Different traces for the same code on differnt boards

I am running a bunch of code on different target boards using cwlite and stm32f3, stm32f4, and xmega. Surprisingly the traces are very different from each other., i.e., for xmega and stm32f3 the leakage can be seen (a loop through a table of 13 entries where I compare an element x to each entry and add 1 if the condition is satisfied otherwise I do not add 1. The addition of 1 can be seen in red. A bit flipping is also executed at the end and can be detected) however, in stm32f4, the secret data were difficult to read with a naked eye directly from the traces.
Is there an explanation of this observation?

Traces on STM32F3

Traces on STM32F4

Traces on XMEGA


It’s absolutely normal for the power traces to be different for different targets running the “same” code. That same C source code gets compiled to each target… even if the binaries were identical, they are then executed on targets that are in reality each very different from one another. Each target is a distinct collection of millions of transistors. Remember that when you are measuring power traces, you are measuring the power consumed by these millions of transistors.

It would be shocking if the opposite was true!

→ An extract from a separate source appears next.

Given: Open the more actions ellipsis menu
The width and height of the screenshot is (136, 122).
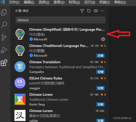Looking at the screenshot, I should tap(103, 11).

Thank you jp for your answer,
Does it mean that: A C implementation that is vulnerable against a power analysis attack, might be not vulnerable against the same power analysis attack when excuted on a different target?
Can you refer me to a “scheme” or a “documentation” of how these transistors or circuits in an stm32f3/4 board are designed?

That’s very unlikely. What is likely is that, like you’ve observed, power traces will look different. An attack which works on one target may need a tweak to work on a different target. This would usually be the case for “simple” power attacks. Other attacks - like our AES CPA attack - work across different targets without any modifications.

No, that would be highly proprietary information from the device maker. The good news is that this doesn’t matter for side-channel attacks. If you work your way through our Jupyter courses, you’ll start to understand why.